Hoje um amigo meu me mandou não me abalar tanto, e fazer o que eu posso. Não adiantará, segundo ele, me exigir demais. Se der pra fazer deu, e se não der, que eu descanse no sofá. Acho difícil lidar com as coisas que não posso controlar. Tenho uma mania meio besta de controlar tudo. Estou cercada de gente maravilhosa, mas não aprendi a chorar no colo de ninguém. Segurei as minhas barras, que não foram poucas, todas sozinha e de cabeça erguida. É o que eu sei fazer. Sempre corto a conversa pela metade, me lembro de uma ou duas vezes que eu quase chorei enquanto falava da minha vida, mas me sinto pouco confortável.
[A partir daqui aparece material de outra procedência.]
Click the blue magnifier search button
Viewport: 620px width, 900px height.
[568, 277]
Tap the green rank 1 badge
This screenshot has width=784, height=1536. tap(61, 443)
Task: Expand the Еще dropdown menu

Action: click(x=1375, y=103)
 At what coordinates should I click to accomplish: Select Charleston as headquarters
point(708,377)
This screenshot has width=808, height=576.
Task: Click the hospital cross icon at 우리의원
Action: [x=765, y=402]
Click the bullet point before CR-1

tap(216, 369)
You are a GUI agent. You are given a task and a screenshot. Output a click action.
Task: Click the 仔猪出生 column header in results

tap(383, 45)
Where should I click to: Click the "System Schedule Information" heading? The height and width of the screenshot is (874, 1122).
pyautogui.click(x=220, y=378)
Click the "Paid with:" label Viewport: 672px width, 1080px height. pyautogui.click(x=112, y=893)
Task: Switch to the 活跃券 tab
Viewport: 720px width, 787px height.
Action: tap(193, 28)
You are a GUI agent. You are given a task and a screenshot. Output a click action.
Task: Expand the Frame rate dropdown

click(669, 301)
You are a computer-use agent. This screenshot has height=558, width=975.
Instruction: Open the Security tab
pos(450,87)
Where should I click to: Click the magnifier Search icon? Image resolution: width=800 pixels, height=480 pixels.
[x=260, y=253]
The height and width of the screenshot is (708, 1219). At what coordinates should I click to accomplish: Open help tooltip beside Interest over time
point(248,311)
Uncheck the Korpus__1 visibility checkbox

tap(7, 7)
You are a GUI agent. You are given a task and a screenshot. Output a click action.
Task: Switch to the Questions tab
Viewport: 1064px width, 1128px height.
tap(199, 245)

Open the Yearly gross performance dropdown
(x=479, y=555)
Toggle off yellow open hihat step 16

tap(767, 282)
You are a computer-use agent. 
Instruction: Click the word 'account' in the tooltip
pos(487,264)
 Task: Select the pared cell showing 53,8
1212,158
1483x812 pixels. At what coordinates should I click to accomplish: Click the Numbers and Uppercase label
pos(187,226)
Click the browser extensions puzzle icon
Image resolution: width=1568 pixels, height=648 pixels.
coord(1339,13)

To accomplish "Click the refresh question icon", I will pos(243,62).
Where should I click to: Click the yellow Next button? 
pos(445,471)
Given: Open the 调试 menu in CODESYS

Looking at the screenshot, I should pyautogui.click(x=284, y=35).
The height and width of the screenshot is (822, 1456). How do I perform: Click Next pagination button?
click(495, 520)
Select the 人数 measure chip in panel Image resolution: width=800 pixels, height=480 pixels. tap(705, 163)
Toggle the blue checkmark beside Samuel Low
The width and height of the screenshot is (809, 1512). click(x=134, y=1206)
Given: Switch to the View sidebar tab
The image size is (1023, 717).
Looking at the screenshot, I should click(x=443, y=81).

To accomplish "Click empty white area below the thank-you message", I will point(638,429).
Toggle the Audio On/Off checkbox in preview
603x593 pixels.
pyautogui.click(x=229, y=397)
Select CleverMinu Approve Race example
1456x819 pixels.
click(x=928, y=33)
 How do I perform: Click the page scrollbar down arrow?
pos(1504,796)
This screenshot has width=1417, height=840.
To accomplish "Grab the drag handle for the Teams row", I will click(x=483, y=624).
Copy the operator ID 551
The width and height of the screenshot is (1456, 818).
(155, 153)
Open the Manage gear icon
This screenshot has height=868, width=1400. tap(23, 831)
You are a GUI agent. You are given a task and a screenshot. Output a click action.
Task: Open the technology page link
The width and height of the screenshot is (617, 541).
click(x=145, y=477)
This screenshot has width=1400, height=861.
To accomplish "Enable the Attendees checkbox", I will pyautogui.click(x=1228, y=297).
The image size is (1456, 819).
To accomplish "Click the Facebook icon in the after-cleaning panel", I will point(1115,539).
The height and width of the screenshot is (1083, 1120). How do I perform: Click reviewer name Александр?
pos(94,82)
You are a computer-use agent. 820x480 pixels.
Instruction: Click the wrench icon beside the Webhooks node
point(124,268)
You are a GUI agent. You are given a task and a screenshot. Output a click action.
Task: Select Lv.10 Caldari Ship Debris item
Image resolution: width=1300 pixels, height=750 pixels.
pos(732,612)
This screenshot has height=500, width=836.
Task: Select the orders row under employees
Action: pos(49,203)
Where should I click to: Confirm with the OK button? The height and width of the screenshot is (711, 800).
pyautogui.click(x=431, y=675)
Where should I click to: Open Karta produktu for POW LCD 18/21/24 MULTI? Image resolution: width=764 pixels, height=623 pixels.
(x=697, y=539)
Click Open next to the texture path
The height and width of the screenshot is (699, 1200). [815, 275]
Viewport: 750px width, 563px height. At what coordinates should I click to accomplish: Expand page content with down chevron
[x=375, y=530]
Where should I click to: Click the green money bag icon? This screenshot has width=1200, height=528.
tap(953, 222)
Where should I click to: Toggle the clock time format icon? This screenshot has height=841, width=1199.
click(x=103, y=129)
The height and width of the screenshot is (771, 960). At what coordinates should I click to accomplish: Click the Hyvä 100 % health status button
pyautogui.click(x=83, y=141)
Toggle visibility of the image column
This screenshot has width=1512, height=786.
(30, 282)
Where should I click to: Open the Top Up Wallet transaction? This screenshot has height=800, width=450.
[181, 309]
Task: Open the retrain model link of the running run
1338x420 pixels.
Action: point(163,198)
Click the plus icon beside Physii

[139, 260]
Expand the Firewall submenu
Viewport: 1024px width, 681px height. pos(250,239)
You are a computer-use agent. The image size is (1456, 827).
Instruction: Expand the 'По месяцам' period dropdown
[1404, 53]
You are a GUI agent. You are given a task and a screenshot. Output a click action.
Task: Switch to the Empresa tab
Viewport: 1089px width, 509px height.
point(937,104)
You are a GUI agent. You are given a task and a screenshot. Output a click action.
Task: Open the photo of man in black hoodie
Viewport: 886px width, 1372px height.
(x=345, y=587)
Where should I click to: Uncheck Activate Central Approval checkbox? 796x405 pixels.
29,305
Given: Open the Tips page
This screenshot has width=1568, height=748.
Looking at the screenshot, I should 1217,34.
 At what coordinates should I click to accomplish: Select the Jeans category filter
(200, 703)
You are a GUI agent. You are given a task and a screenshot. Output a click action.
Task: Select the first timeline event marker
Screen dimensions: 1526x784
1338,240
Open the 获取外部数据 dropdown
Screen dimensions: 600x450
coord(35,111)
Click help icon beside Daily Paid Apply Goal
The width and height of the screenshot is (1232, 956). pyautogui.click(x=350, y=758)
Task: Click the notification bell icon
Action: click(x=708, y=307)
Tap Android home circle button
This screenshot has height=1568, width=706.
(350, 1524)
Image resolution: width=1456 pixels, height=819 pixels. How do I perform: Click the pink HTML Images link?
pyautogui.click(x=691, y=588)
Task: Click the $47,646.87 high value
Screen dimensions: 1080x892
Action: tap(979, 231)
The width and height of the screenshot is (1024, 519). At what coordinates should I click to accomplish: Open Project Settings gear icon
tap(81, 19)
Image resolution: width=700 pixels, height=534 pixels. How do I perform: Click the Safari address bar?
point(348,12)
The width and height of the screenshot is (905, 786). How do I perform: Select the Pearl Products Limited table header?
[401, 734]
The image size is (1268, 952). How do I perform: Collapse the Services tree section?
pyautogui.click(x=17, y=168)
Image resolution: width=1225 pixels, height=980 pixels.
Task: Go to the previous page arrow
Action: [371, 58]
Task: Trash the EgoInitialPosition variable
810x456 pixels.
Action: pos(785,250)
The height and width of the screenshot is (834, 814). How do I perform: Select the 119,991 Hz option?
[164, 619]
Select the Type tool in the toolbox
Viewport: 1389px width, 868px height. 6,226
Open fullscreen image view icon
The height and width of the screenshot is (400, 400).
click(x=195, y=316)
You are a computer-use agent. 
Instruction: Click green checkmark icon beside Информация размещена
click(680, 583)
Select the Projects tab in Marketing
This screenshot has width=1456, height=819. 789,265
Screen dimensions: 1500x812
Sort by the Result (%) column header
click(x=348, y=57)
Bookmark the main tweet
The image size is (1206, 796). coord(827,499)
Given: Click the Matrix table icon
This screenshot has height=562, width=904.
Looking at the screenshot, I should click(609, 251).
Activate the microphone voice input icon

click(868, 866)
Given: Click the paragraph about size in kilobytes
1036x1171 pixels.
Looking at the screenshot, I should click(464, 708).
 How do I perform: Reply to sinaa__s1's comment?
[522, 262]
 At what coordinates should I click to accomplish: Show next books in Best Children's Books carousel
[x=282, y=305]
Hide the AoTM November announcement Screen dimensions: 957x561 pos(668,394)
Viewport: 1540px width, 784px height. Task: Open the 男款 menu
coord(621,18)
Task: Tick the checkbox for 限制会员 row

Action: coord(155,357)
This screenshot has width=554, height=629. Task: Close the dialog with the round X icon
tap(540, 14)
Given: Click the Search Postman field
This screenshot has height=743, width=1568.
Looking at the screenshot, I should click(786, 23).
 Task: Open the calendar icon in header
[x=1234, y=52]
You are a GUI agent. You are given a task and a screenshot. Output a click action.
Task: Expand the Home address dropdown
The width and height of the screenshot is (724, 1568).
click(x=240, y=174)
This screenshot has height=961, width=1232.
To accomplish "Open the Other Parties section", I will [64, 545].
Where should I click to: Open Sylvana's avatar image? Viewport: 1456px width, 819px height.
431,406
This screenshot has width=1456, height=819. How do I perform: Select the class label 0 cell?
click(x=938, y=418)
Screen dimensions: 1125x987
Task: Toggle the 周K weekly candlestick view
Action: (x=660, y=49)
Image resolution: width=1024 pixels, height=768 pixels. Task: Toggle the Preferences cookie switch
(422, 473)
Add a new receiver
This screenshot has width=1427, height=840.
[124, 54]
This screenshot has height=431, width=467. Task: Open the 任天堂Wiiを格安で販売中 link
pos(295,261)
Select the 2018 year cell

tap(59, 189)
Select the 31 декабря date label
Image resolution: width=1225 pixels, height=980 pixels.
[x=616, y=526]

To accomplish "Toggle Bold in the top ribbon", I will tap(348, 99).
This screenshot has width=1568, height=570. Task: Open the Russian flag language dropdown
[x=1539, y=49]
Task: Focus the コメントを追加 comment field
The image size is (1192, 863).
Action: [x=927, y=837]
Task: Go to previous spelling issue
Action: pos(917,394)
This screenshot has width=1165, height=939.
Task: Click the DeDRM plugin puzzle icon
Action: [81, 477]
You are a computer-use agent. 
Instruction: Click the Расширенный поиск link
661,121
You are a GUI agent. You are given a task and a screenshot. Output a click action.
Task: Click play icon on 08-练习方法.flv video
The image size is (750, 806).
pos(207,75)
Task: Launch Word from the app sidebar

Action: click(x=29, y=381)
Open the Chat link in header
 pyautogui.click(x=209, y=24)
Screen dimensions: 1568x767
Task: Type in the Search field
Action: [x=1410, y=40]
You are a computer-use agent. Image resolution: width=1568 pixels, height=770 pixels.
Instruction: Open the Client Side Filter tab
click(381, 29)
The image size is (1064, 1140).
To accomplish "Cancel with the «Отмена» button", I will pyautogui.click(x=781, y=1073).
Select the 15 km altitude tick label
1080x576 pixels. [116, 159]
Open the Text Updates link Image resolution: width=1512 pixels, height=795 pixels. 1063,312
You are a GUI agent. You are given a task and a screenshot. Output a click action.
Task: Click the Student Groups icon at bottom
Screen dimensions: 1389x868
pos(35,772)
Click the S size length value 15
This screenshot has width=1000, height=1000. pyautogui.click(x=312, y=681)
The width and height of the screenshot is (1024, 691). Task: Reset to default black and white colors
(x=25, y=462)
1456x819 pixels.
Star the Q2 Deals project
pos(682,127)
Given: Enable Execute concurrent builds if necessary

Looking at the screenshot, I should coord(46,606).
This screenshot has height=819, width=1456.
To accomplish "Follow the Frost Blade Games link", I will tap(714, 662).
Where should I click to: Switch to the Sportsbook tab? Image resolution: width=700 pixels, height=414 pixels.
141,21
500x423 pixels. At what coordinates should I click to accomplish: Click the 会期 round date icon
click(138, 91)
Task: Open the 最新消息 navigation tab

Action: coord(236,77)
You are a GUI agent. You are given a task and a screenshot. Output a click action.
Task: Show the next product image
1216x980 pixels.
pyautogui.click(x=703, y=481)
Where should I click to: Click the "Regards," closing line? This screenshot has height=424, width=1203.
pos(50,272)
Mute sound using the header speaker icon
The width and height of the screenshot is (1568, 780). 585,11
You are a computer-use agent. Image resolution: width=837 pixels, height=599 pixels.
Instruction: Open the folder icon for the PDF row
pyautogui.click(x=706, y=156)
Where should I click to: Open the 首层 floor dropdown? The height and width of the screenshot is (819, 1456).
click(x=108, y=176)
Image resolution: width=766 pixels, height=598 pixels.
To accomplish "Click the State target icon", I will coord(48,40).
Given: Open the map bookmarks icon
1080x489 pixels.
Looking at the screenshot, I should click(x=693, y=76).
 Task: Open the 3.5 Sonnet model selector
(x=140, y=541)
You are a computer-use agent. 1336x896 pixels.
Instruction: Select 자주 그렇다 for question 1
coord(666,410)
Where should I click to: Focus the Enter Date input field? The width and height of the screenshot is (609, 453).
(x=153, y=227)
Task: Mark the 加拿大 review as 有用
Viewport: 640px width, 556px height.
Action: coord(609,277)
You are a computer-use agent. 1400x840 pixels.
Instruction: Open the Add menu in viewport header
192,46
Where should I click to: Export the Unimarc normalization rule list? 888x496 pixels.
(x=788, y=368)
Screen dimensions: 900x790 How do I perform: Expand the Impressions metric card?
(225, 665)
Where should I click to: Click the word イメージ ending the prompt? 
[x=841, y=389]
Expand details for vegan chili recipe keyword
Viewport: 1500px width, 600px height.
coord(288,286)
Eu lembro que eu comia um brownie, e ele me dizia coisas sobre o nosso futuro, daí eu olhava a banquinha na avenida paulista e tinha vontade de chorar. Eu me sentia perdida, mas eu não sabia que eu ainda ia me perder mais, que ainda ia ser pior, que a vida ainda ia ser de mais açoite. Sempre pode piorar. Essa é a grande verdade. Sempre pode piorar, e vai. Morrer a gente não morre, mas olha, não passa. Esse ano ferida nenhuma cicatrizou, tudo continua aí, cheirando sangue velho pra quem quiser ver. Ferida purulenta mesmo, infeccionada, e eu queria poder botar a culpa em alguém, até em mim, mas não é culpa de ninguém.

Às vezes eu fico pedindo baixinho pra deixar de ser resiliente. Ser resiliente significa que você já passou por tanta coisa que aprendeu a se reerguer. Bate na cara e você levanta. A vida te deixa de quatro e você deixa. Tem dia que eu nem choro mais. Tem vez que nem nada. Eu descobri que eu já não faço questão. O amor, se não vier não veio. Eu me dou do jeito que dá. Torta e de corpo nu, mas o coração que caiu no meio da avenida paulista virou carne moída. Não quero mais. É só isso. A vida é injusta demais pra que eu corra o risco de. Eu vou vivendo. Já não espero mais a melhor monografia do ano. Faço o melhor que posso, entretanto. Se eu continuo viva é porque precisam de mim inteira. Eu, eu meu amigo, não preciso de nada. De vez em quando uma cerveja, umas boas risadas, dinheiro pra gastar 50 reais por mês no brechó. Pra mim tá bom. Eu não espero nada.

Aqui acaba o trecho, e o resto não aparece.